KNOWLEDGE ADVANCEMENT:
Our study advances knowledge by demonstrating the clinical utility of an AI model in improving radiologists’ accuracy in detecting intracranial steno-occlusive lesions. This suggests that AI can be a valuable support tool, especially for less experienced readers, potentially increasing diagnostic performance and contributing to better patient outcomes.
Acute ischemic stroke is the second leading cause of death and a major cause of disability worldwide.1,2 One of the primary underlying factors responsible for ischemic stroke is intracranial steno-occlusive lesions.3⇓-5 Thus, the prompt and precise identification of steno-occlusive lesions is of paramount importance in diagnosing patients with ischemic stroke and in selecting appropriate therapeutic strategies.6,7
TOF-MRA is a commonly used noninvasive imaging technique for evaluating intracranial arteries.6 However, accurate detection and the precise localization of steno-occlusive lesions present a challenge because of the intricate shapes of intracranial arteries. Meticulous evaluation requires considerable time and effort, which leads to an increased workload and the subsequent risk of detection failure.
Methods of using deep-learning algorithms have emerged to detect steno-occlusive lesions automatically in intracranial arteries.6,8⇓-10 Previous approaches have utilized semi- or fully automated labeling and techniques such as straightened MPR images, along with extracting blood vessels in advance of measuring the width, aiming to detect stenoses. Despite advancements, the detection of steno-occlusive lesions in intracranial arteries remains challenging due to the time-consuming nature of extracting multiple arteries with MPR, loss of vascular bifurcation, and inability to measure the width of occluded lesions even with pre-extracted blood vessels. Our novel approach leverages multitask learning to segment blood vessels and detect lesions simultaneously, without the need for extensive image reconstruction or patch-based analysis.10 This method aids in enhancing lesion detection efficiency by integrating classification and localization modules, thus offering a comprehensive solution to the limitations identified in prior studies. However, the clinical benefits of such artificial intelligence (AI) methods have not yet been evaluated sufficiently.
Therefore, we aimed to investigate the potential benefits and limitations of an AI-based model to aid radiologists in detecting steno-occlusive lesions. Specifically, we assessed the model’s lesion detection accuracy and its impact on interpretation time compared with those of conventional methods.
MATERIALS AND METHODS
This multicenter retrospective study was approved by the institutional review boards of the Seoul National University Bundang Hospital (SNUBH) and Seoul St. Mary’s Hospital (SSMH), both of which waived the requirement for informed consent (No.: B-2204-753-106 and KC20RIDI0197, respectively).
Study Cohort
Sixty-two individuals were collected from the SNUBH database between October 2014 and August 2019 as an internal test set, including 30 with intracranial stenosis or occlusion (stenosis group) and 32 without steno-occlusive lesions (healthy group). The inclusion criteria for the stenosis group were as follows: 1) age >18 years, 2) TOF-MRA and DSA performance within a 1-month interval, and 3) moderate or severe degree stenosis according to the DSA report (>50% stenosis by using the Warfarin Versus Aspirin for Symptomatic Intracranial Disease method as follows: % stenosis = (1−[Dstenosis/Dnormal]) × 100). The inclusion criteria for the healthy group were as follows: 1) age >18 years, 2) TOF-MRA performance, and 3) normal MRA findings according to the radiologic report.

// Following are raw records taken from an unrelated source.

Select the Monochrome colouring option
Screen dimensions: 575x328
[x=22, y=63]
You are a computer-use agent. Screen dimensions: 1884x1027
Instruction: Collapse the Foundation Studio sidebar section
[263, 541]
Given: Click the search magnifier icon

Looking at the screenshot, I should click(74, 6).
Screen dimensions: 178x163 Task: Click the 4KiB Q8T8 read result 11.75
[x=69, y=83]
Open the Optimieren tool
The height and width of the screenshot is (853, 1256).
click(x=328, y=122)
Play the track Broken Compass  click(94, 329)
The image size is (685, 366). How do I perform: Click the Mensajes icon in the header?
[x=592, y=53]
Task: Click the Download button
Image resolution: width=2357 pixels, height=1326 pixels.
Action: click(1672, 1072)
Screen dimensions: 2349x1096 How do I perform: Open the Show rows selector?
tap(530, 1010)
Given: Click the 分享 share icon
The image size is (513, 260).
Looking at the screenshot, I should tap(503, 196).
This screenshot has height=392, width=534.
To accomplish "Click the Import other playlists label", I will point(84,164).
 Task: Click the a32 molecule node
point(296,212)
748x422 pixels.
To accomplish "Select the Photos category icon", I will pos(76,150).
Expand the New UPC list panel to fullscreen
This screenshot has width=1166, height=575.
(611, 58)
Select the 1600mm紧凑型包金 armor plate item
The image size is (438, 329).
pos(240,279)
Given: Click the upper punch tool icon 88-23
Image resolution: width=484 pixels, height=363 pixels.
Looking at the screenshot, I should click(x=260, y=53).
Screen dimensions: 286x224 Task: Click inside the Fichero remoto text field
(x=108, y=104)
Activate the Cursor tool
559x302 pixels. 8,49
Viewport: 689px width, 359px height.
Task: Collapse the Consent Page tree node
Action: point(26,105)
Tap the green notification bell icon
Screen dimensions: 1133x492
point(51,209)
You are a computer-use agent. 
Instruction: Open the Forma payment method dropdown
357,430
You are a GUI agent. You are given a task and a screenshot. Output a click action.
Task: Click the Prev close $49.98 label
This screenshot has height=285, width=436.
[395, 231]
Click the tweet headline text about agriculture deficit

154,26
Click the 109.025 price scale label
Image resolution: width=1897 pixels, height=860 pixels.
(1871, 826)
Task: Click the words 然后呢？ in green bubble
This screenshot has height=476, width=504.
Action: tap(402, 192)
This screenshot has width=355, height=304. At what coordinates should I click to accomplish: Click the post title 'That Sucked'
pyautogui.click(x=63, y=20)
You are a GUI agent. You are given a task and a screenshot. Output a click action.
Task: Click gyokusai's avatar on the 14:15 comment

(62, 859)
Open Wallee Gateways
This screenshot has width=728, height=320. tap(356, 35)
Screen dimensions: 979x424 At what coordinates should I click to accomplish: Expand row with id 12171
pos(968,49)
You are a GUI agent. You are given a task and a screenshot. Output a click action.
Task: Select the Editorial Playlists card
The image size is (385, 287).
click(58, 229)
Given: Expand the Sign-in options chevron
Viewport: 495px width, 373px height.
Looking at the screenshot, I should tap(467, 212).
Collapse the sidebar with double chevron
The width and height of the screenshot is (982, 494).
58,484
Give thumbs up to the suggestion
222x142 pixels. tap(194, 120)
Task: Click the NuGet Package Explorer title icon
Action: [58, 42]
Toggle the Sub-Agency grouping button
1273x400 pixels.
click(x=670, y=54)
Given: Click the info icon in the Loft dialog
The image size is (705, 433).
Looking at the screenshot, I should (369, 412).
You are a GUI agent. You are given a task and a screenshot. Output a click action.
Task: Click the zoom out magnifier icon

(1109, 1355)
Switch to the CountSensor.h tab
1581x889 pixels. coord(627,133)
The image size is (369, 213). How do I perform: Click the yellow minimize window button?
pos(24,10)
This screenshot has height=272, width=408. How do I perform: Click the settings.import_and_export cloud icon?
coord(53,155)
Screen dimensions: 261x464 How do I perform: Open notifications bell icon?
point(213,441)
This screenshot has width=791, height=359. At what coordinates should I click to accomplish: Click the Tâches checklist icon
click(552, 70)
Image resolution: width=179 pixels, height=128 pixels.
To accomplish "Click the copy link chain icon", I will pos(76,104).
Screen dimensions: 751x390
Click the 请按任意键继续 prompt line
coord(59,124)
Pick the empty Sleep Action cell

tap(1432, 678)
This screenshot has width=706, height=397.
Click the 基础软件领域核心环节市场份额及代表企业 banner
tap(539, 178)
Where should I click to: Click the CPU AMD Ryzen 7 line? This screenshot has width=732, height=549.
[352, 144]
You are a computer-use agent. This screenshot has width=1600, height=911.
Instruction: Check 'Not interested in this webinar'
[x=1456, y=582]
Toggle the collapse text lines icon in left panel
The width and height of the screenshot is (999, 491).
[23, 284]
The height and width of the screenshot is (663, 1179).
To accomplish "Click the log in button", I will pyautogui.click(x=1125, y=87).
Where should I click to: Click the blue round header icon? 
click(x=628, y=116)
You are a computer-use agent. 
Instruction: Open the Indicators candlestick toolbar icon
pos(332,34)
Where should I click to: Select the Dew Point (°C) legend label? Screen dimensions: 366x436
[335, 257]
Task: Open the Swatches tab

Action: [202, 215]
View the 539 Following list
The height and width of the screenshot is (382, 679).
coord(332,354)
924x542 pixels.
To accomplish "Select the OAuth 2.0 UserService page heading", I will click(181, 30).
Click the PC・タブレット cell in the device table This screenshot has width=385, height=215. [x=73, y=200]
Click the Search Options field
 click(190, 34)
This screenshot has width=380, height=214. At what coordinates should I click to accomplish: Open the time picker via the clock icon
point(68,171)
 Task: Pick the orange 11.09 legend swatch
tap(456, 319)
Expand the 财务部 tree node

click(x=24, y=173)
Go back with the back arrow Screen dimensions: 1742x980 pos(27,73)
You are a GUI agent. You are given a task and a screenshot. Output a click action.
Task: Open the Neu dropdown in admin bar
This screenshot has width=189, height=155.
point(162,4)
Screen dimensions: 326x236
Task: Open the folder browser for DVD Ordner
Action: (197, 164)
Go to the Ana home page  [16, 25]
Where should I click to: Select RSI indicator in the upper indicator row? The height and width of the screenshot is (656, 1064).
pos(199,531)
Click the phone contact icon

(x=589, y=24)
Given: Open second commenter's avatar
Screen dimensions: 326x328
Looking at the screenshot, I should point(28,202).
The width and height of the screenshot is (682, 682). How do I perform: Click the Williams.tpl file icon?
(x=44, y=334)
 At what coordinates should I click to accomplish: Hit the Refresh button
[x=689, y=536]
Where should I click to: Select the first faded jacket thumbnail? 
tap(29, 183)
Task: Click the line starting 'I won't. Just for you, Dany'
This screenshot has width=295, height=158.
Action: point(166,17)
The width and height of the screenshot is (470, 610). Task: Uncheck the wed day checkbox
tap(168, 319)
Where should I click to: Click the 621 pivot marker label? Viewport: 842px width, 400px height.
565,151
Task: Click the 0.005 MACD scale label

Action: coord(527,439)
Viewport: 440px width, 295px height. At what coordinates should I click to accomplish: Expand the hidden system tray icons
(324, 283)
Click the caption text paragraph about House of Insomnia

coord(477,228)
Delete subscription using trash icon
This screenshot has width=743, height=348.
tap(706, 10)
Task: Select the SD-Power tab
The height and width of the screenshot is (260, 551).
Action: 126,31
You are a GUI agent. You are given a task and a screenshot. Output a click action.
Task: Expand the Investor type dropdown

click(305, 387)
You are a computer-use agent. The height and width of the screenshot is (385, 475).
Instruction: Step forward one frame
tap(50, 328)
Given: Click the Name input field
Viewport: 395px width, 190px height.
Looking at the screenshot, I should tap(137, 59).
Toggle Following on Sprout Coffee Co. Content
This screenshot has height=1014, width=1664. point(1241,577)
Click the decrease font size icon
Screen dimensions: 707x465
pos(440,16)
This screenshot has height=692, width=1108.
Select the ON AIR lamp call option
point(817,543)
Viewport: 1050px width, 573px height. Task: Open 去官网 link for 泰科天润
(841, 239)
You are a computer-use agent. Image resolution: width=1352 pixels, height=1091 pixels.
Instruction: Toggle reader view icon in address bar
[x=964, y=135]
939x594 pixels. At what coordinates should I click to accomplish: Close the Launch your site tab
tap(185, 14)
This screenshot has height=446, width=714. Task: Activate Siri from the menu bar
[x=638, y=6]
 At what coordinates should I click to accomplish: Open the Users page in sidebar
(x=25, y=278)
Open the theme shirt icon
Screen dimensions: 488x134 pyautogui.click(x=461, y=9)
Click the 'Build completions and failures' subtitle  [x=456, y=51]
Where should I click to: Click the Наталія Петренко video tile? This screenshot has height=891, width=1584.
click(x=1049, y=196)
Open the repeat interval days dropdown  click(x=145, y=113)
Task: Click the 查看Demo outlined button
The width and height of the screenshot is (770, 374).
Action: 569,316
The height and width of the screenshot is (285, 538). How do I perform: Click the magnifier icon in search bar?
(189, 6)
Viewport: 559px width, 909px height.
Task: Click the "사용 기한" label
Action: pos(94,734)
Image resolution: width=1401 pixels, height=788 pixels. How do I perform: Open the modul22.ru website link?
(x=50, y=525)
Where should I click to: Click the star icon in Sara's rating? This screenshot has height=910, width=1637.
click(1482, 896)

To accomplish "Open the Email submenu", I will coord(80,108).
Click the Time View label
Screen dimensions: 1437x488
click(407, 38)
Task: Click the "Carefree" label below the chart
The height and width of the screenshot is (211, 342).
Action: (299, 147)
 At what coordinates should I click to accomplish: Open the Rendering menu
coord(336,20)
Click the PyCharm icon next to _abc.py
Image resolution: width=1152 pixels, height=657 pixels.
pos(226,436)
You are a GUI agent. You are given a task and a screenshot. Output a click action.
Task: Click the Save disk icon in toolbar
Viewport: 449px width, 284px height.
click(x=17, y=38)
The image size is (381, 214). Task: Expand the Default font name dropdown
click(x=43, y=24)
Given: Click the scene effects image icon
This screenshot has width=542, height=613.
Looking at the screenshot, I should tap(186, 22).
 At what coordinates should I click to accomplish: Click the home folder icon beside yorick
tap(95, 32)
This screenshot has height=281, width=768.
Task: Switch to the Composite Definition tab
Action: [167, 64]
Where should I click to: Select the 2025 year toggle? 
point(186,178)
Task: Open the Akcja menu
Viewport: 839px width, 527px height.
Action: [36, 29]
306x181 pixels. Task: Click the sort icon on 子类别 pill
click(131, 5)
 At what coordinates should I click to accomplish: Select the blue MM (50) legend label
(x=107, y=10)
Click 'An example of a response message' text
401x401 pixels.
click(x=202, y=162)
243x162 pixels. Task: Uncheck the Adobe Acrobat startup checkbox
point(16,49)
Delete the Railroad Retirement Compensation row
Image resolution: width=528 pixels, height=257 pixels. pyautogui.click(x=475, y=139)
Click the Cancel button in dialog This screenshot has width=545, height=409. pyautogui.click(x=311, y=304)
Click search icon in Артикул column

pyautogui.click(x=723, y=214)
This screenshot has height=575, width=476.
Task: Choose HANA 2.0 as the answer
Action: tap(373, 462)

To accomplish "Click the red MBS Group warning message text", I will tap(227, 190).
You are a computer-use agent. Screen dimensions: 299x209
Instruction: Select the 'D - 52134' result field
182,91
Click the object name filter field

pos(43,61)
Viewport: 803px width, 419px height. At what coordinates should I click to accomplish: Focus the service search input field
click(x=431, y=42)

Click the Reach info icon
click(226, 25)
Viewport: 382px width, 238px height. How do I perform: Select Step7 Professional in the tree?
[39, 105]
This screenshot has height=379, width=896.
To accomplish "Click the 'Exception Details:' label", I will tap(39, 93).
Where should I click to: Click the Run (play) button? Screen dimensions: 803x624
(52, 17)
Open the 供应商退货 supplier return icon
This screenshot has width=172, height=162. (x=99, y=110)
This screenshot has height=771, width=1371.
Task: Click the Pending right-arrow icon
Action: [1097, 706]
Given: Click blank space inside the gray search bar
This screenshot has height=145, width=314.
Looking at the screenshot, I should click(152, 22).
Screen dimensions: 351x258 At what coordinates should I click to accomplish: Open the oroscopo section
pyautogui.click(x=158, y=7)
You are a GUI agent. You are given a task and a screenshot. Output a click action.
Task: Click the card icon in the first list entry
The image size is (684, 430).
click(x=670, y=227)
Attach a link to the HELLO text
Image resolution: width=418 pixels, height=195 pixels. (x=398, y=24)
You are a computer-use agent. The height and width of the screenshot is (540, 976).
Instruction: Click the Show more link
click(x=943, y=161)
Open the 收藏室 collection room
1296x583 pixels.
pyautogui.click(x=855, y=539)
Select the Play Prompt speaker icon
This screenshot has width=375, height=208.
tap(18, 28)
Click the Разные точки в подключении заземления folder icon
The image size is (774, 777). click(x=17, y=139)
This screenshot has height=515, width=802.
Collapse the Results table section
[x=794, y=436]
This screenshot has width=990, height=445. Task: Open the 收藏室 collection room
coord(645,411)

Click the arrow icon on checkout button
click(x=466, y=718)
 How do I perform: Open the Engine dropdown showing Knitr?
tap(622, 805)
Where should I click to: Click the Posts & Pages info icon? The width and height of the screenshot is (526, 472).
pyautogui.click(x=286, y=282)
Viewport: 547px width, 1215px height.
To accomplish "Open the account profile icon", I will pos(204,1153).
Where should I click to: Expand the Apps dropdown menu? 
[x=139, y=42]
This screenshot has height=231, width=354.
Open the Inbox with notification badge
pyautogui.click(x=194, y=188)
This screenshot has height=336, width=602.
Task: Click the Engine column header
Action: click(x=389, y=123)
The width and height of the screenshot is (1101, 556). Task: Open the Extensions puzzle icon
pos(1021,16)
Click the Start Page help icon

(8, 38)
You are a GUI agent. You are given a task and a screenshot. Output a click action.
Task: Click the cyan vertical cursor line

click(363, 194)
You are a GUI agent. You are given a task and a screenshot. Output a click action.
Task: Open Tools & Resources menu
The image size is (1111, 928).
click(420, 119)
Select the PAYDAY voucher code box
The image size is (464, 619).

In addition, 76 individuals were collected as an external test set from the SSMH database from January 2016 to December 2019, comprising 30 with intracranial stenosis or occlusion (stenosis group) and 46 without steno-occlusive lesions (healthy group). The inclusion criteria for the SSMH cohort were as follows: 1) age >18 years and 2) TOF-MRA results.
Patients in the stenosis group were randomly selected. For the healthy group, the patients were randomly chosen among individuals who underwent brain MR imaging as part of health screenings and received normal MRA reports. In total, we collected 138 individuals from 2 institutions, with 60 in the stenosis group and 78 in the healthy group.
TOF-MRA Acquisition
For SNUBH, 3D TOF-MRA examinations were performed using a 1.5T (Amira, Siemens Healthineers, or Intera, Philips Healthcare) or 3T scanner (Achieva or Ingenia, Philips Healthcare). The scan parameters were as follows: TR, 20–27 ms; TE, 3.45–7.15 ms; flip angle, 18°–25°; field of view, 132–230 mm; section thickness, 0.5–1.6 mm; matrix, 256 to 704 × 163 to 360.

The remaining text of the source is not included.